Ongoing capacity questions
One of the digs aimed at FWA is the ability to meet capacity requirements by users who tend to use the internet a lot more heavily. Both T-Mobile and Verizon use their mobile networks to serve FWA internet customers, something cable companies have latched onto and use in marketing to suggest that FWA service isn’t as good as their own. Of course, T-Mobile and Verizon say that’s not so.
The recent deceleration in FWA subscribers at T-Mobile could be an aberration. It’s also important to remember that capacity can’t be measured at the total network level but instead at the individual cell tower or even individual cell sector level and at specific times of the day, Moffett said.
At a broader level, “we are not seeing signs of network congestion,” he said. “Opensignal tested for the occurrence of download speeds falling below 1.5 Mbps – admittedly a low bar – and found no change in the frequency from the already-low levels from Q2.”
The investment analyst firm suggests the most interesting and perhaps most important part of the year-ago report was the illustration of how T-Mobile is managing the capacity issues.
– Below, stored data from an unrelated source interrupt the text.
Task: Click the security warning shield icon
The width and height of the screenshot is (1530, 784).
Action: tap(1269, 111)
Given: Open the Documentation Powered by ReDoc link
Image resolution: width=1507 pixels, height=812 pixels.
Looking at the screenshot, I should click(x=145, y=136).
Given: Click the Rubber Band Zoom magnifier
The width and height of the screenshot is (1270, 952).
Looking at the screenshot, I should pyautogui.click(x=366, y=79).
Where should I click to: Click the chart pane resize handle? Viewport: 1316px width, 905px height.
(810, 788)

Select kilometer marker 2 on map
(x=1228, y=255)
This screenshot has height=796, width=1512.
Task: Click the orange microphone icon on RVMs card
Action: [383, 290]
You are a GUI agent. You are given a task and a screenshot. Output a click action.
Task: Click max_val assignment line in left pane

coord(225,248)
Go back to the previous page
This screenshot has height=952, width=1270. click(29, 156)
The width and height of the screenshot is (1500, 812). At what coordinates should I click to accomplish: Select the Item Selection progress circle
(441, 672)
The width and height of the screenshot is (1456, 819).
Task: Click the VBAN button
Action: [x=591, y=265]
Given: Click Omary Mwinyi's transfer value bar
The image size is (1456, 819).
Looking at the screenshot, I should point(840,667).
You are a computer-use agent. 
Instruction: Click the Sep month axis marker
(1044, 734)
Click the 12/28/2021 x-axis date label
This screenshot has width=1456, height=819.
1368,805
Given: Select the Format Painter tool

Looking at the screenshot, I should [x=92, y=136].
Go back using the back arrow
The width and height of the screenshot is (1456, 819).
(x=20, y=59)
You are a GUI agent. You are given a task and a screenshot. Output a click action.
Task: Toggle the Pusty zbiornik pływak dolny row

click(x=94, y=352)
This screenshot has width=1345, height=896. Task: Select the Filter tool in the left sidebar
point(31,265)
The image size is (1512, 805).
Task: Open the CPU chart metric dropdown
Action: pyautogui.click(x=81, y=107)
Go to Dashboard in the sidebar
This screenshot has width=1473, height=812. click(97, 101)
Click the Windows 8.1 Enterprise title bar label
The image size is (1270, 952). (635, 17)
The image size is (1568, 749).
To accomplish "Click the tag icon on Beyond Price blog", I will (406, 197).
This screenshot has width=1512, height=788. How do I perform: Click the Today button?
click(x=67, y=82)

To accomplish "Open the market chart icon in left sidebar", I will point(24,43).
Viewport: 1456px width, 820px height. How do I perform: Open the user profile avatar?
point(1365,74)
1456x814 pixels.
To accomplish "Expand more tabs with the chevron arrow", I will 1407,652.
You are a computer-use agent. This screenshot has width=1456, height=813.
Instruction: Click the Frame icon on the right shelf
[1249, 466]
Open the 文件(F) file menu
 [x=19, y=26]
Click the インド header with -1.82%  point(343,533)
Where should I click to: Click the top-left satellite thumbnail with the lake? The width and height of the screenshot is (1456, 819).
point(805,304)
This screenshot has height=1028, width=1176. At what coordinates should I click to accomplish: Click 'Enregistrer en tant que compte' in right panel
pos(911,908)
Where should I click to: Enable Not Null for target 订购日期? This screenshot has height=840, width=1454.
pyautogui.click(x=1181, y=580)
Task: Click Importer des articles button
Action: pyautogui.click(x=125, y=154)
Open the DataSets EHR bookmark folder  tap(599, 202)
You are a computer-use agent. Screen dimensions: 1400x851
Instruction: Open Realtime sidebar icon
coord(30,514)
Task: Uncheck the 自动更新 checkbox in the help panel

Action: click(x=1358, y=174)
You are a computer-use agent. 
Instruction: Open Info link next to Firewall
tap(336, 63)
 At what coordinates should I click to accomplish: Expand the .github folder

The company has been up front about how it will offer its unlimited home internet service only where it’s assured there’s enough capacity for a great experience.
“It was clear then – and it remains clear now – that T-Mobile is being very careful to only take subscribers where their network can handle them,” he wrote.
What’s not so clear is whether lower-capacity areas are constrained due to overuse of the network or instead because T-Mobile’s spectrum assets haven’t yet been fully deployed, the report concluded.
During an investor conference last month, T-Mobile President of Technology Neville Ray talked up the network capacity capabilities that are enabled by 5G.
He said T-Mobile continues to deploy mid-band assets, including 2.5 GHz, PCS at 1.9 GHz and, by the end of the year, AWS spectrum. It also secured “great volumes” of spectrum in both C-band and 3.45 GHz, he said, and “we’ll start deploying those.”